- Exercise directions -
Exactly and without additions, transcribe the line that contains "Select the Text script 'A' tool" and every line after it in the data.

- The data -
☆ ☆ ☆ ☆

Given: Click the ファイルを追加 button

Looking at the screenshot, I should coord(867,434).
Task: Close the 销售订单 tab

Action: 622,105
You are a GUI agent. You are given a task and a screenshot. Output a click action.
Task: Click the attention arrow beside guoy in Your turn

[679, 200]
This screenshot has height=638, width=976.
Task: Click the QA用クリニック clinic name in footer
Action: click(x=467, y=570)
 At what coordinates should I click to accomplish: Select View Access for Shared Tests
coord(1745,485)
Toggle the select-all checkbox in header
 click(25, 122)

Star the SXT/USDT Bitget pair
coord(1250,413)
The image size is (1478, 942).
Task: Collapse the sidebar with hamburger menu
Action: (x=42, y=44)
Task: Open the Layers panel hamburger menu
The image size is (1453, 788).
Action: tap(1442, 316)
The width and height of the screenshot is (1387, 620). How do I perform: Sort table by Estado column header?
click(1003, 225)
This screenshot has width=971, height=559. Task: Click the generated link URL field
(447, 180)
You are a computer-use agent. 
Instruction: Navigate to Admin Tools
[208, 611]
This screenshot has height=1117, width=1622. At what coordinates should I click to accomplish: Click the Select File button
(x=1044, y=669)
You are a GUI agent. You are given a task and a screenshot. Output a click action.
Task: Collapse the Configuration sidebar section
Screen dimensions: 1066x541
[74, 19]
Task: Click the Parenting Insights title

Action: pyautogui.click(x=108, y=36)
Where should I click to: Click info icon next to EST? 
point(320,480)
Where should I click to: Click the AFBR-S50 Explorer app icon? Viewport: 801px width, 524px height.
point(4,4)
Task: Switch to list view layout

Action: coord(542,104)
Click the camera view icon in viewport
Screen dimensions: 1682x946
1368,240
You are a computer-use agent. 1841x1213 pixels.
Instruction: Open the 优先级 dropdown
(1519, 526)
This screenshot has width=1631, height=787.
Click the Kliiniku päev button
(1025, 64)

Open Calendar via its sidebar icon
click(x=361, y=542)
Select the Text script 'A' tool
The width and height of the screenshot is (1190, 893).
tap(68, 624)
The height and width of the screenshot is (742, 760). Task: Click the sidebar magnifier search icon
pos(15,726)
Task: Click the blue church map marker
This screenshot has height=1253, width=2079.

☆ ☆ ☆ ☆

- Solved exercise -
Select the Text script 'A' tool
The width and height of the screenshot is (1190, 893).
tap(68, 624)
The height and width of the screenshot is (742, 760). Task: Click the sidebar magnifier search icon
pos(15,726)
Task: Click the blue church map marker
This screenshot has height=1253, width=2079.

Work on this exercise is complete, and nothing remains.